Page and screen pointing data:
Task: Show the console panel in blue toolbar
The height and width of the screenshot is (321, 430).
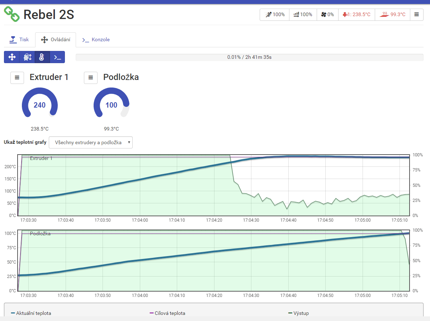Action: (57, 57)
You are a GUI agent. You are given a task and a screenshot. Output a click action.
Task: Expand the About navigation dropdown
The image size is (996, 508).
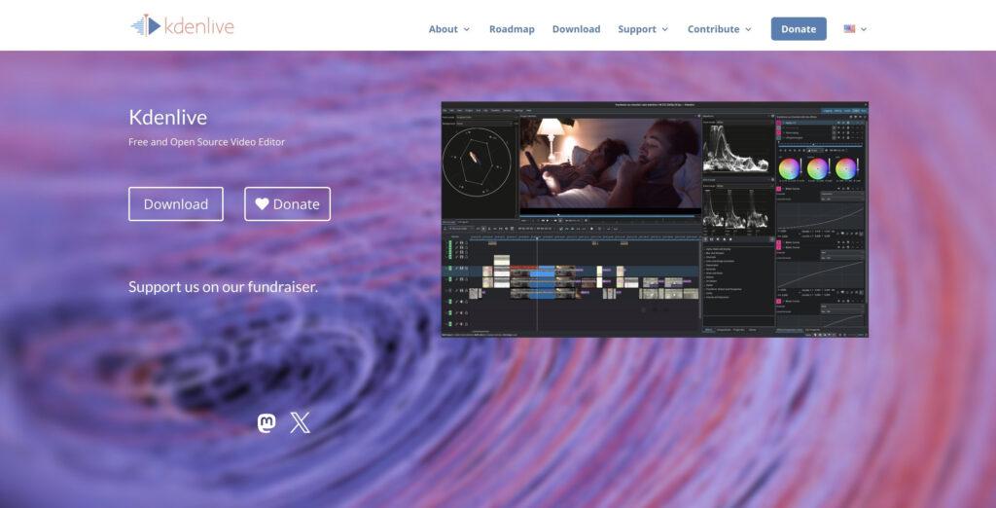pos(448,29)
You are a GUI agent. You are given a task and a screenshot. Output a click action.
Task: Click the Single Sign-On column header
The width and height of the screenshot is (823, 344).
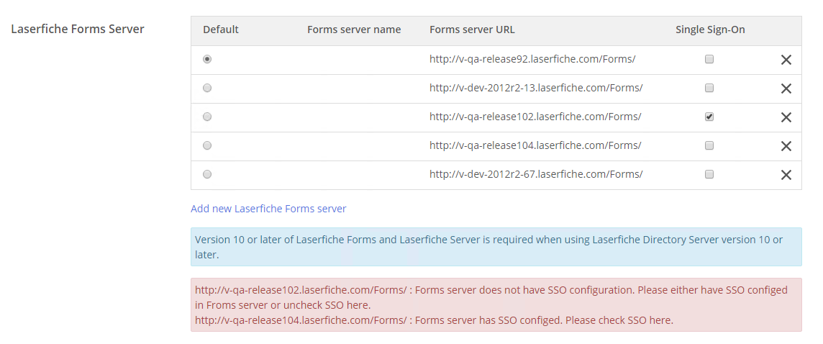coord(710,30)
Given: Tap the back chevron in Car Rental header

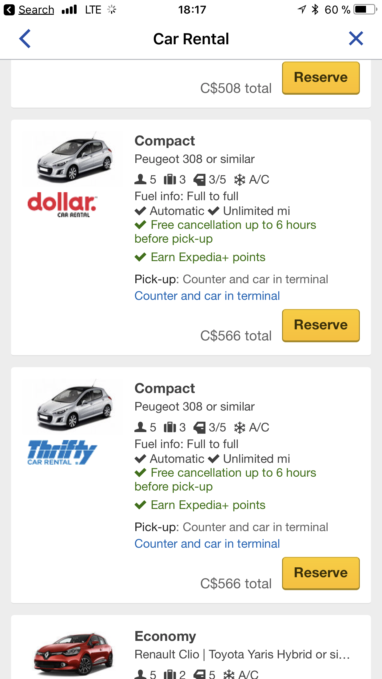Looking at the screenshot, I should (x=25, y=39).
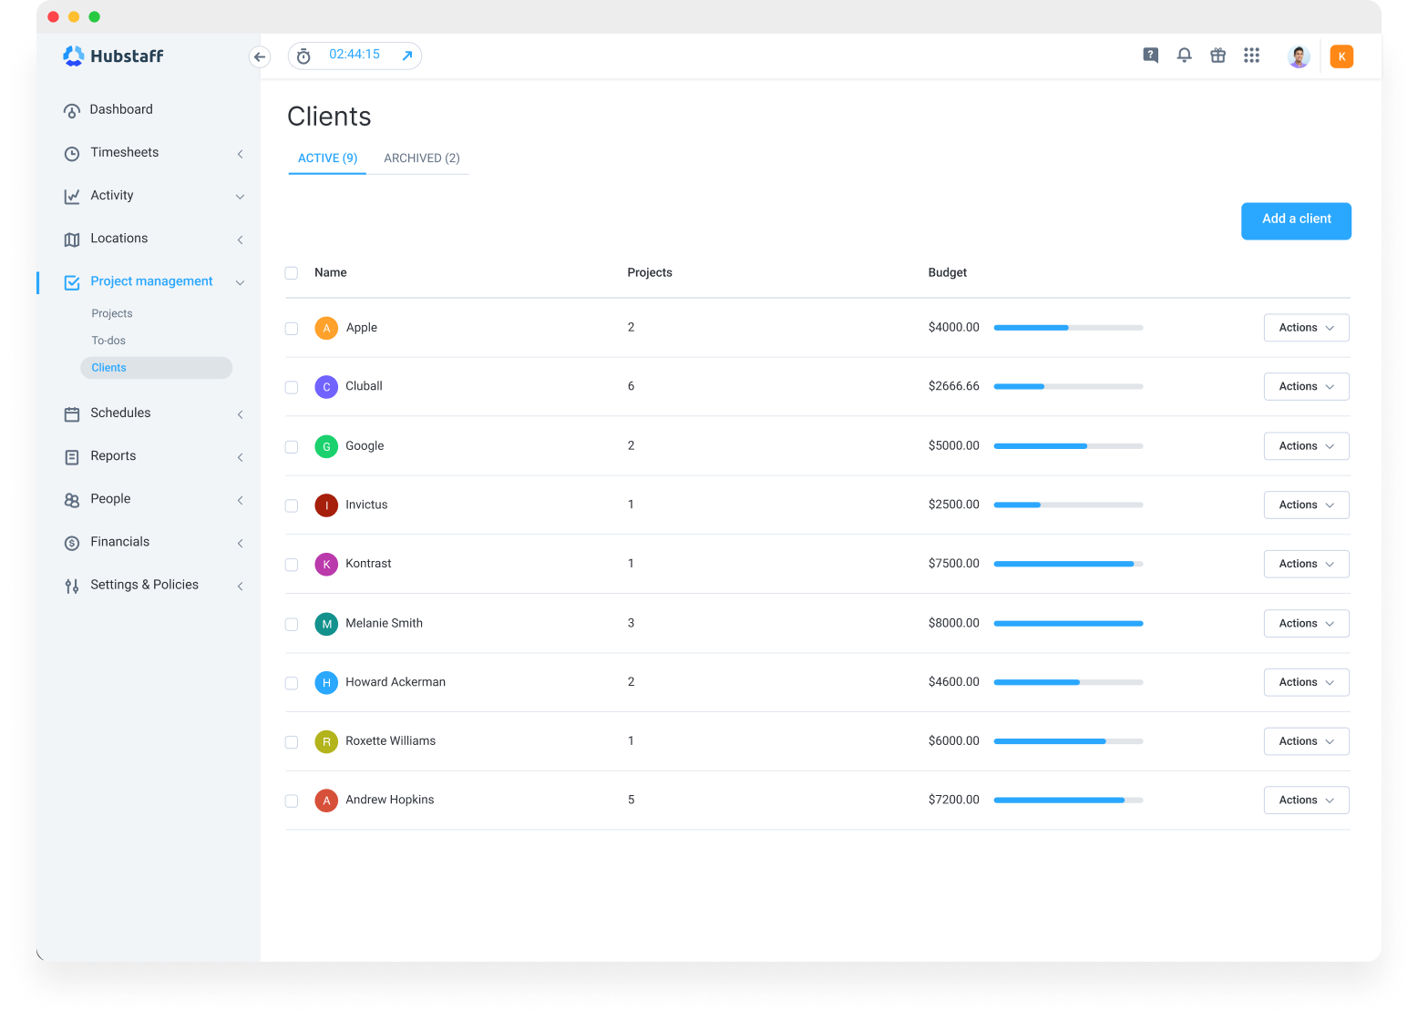Open the Clients page in sidebar
The width and height of the screenshot is (1418, 1020).
[108, 367]
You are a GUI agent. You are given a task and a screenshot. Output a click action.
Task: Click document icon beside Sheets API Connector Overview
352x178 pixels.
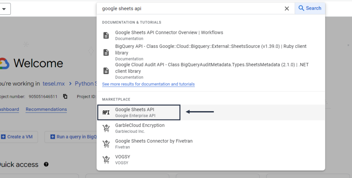[106, 35]
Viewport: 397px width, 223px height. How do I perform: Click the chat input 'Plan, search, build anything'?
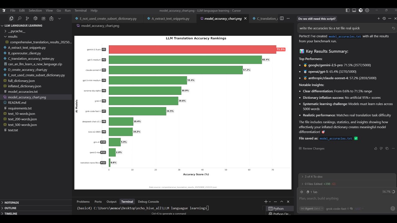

SET EXERCISE: Show every line of the material above that contains the word "header", treating uppercase and lowercase as different.

RESULT FOR THIS TASK:
Task: Click the Single Sign-On column header
Given: Tap the back chevron in Car Rental header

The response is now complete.